PROBLEM DETAILS -
Select and reproduce each line of the listing below that bears the string "agent".

DATA SUPPLIED -
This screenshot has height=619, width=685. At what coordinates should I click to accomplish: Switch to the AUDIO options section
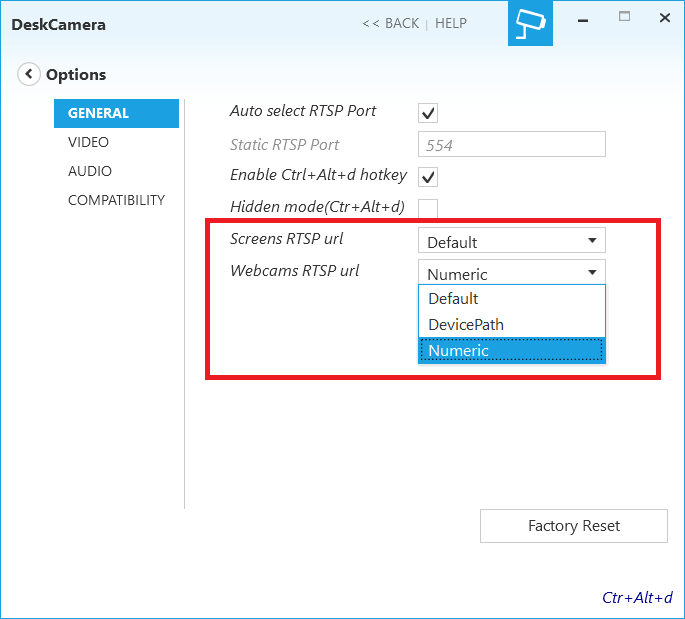(90, 171)
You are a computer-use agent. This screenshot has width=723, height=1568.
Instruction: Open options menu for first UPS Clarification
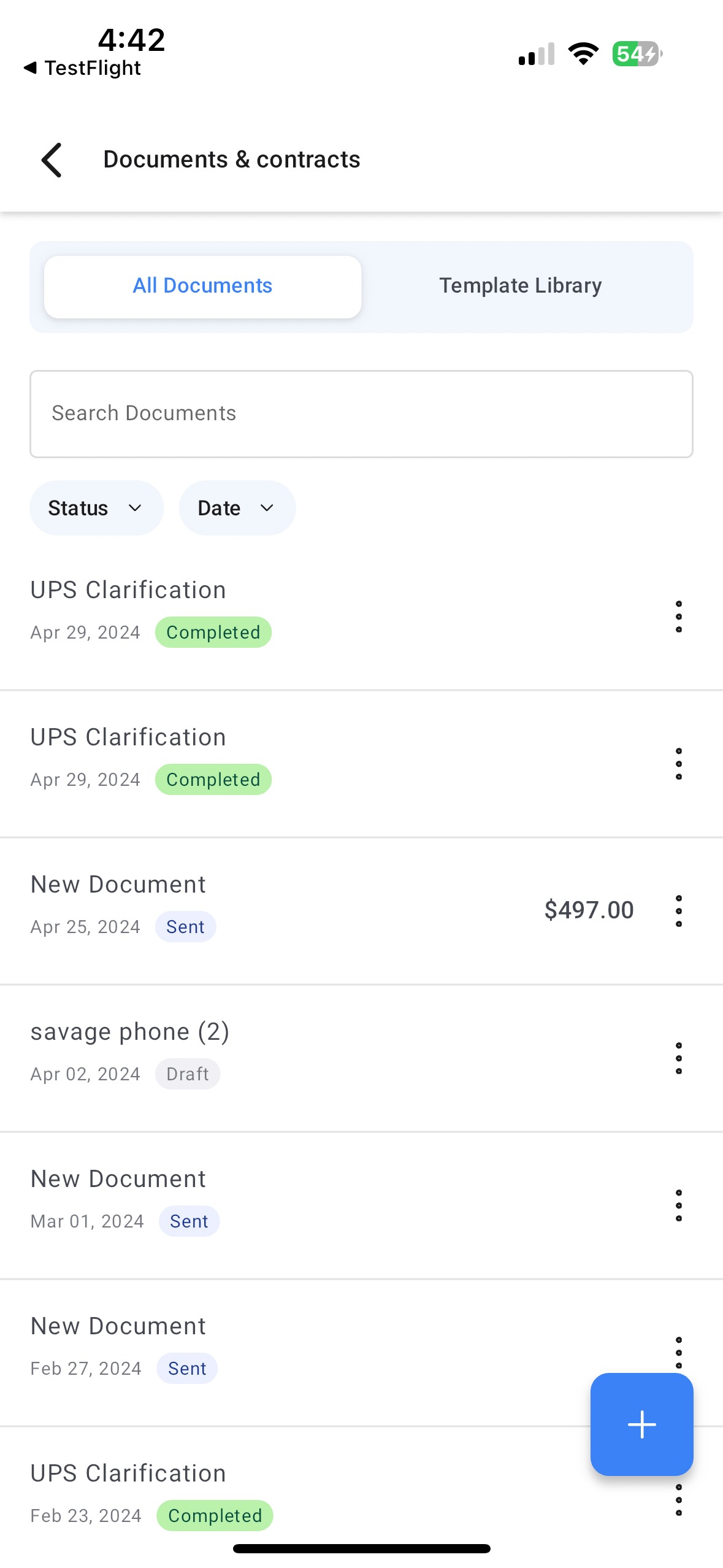tap(678, 617)
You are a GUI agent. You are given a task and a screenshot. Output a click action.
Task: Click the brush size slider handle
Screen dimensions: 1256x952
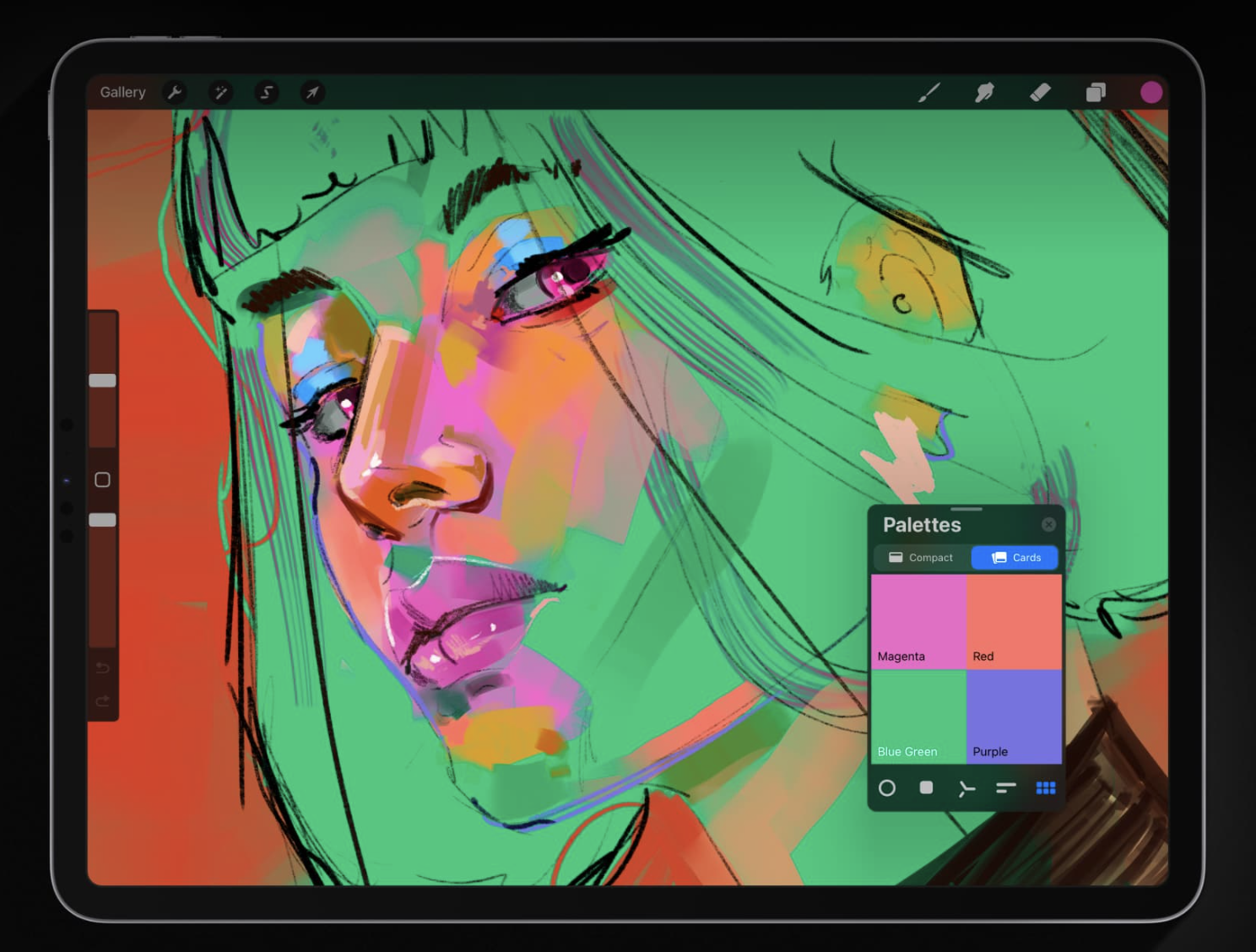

ANSWER BOX -
You are a computer-use agent. This screenshot has width=723, height=1568.
You are a GUI agent. You are given a task and a screenshot. Output a click action.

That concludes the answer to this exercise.